In a recent report published by the Investment Strategy Group in the Investment Management Division of Goldman Sachs Group (NYSE:GS) for its High Net Worth investor clients, Sharmin Mossavar-Rahmani and Brett Nelson offered the following assessment of the current economic climate and the likelihood of a recession:
We believe the probability of a US recession will continue to be low for the next two years owing to: continuing favorable monetary policy; favorable fiscal policy as a result of the Tax Cuts and Jobs Act of 2017; an absence of imbalances that have led to some past recessions; and structural factors that support longer recoveries and shallower boom-and-bust cycles.
Although we are now nine years into a bull market, there is little evidence, at least from the perspective of top investors and economists that market fundamentals warrant selling assets in anticipation of a severe market correction. This is welcome news for cryptocurrency investors, as a significant market correction followed by a recession would likely cause these investors to sell these highly appreciated assets, depressing prices and perhaps leading to a rush to the exits.
Mossavar-Rahmani and Nelson added:
We recommend that clients stay invested in equities notwithstanding currently high valuations and the constant cascade of warnings that we are in an equity bubble. We also recommend clients maintain a strategic overweight to US assets for the long run, and enhance the returns of their portfolio by taking advantage of tactical opportunities in stocks, bonds, and currencies.
While they did not recommend cryptocurrency in their asset allocation advice to clients, the advice to buy and hold despite volatility and frothy valuations are of equal relevance to investors and speculators in digital currency.
Consumer interest in bitcoin and other digital currencies reached new heights in 2017, as bitcoin easily established itself as the best performing financial asset of the year, eclipsing the performance of other major indices. At the end of 2017, the Dow Jones Industrial Average finished up 25%, gold ended the year up 13%, but both watched from the sidelines as bitcoin increased by 1318% – from a low of $766 to a high of $19,843 in late December.
While bitcoin quickly retreated from those December highs – a victim of inevitable profit taking and aggressive posturing by global regulators and institutional interests hostile to a decentralized economic system – it is premature to call an end to the cryptocurrency’s growth trajectory.
In any revolution, there are winners and losers and it is inevitable that some of the companies which have recently become household names might one day be relegated to a footnote in an economics textbook. The future of blockchain technology and its mainstream acceptance may be in its practical application and how the funding can be used to further other ventures.
For examples of how companies are applying blockchain technology to more “down to earth” endeavors, one can look to NagriTech, an organic agricultural company focusing on improving crop yields in developing markets, which is launching a cryptocurrency token to facilitate financial transactions in countries where high inflation and currency devaluations make it particularly difficult for farmers and producers to secure credit. “Our Nagri project is working to develop and produce an organic composite formulation of microelements and antioxidants to stimulate plant growth and this project is funded by its cryptocurrency offering planned for February 2018,” explains Yevgeniy Kozarenko, CEO of NagriTech.

============

## ACTIONS TO TAKE
1. Answer these questions using the cryptocurrency article:
(a) For how many years do Mossavar-Rahmani and Nelson expect the probability of a US recession to stay low?
(b) By what percentage did gold rise by the end of 2017?
(c) When is NagriTech's cryptocurrency offering planned?
2. Retype the passage of the cryptocurrency article from "Although we are" up to and including "to the exits.".
Rely solely on the cryptocurrency article when responding.

============

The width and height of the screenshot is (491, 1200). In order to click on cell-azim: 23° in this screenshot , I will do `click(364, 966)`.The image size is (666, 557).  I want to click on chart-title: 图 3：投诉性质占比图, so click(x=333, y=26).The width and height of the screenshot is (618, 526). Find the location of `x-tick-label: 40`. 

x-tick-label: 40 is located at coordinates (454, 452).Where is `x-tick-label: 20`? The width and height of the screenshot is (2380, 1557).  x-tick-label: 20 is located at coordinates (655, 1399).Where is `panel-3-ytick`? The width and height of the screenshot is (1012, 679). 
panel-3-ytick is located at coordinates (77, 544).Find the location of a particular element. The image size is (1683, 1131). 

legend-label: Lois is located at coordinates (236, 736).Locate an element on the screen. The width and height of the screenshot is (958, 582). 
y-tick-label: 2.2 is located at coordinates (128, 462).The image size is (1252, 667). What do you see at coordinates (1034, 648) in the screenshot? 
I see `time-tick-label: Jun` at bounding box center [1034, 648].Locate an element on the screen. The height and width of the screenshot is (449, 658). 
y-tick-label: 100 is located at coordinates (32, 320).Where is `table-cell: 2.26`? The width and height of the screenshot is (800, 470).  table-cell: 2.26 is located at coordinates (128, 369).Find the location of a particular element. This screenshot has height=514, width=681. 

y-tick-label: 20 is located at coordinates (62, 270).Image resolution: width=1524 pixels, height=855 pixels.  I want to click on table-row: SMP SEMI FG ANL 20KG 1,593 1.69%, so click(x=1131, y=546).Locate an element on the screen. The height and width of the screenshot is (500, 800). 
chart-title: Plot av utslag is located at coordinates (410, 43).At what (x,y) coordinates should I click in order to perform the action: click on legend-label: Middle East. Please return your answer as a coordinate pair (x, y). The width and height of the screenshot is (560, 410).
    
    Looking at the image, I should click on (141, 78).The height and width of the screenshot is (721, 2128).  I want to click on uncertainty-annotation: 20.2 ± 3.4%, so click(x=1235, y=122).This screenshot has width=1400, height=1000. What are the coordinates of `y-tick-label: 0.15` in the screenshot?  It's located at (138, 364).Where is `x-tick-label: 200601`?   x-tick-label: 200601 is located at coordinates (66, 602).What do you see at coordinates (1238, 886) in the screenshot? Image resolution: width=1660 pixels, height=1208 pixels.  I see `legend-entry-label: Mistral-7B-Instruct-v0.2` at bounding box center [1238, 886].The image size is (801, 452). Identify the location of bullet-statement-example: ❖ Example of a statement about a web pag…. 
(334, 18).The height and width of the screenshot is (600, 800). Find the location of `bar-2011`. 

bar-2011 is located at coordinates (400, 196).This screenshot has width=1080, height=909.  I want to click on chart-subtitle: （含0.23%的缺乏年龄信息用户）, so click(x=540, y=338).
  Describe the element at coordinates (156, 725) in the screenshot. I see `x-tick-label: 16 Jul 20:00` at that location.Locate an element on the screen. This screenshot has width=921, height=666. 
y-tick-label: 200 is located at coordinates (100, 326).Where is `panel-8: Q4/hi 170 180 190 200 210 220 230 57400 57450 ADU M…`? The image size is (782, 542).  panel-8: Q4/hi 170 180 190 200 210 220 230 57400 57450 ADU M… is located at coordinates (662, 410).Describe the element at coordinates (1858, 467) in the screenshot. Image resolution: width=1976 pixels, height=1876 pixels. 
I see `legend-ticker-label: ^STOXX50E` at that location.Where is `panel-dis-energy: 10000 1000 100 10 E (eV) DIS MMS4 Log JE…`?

============

## RESPONSES TO THE TASKS
1.
(a) Two years.
(b) 13%.
(c) February 2018.

2.
Although we are now nine years into a bull market, there is little evidence, at least from the perspective of top investors and economists that market fundamentals warrant selling assets in anticipation of a severe market correction. This is welcome news for cryptocurrency investors, as a significant market correction followed by a recession would likely cause these investors to sell these highly appreciated assets, depressing prices and perhaps leading to a rush to the exits.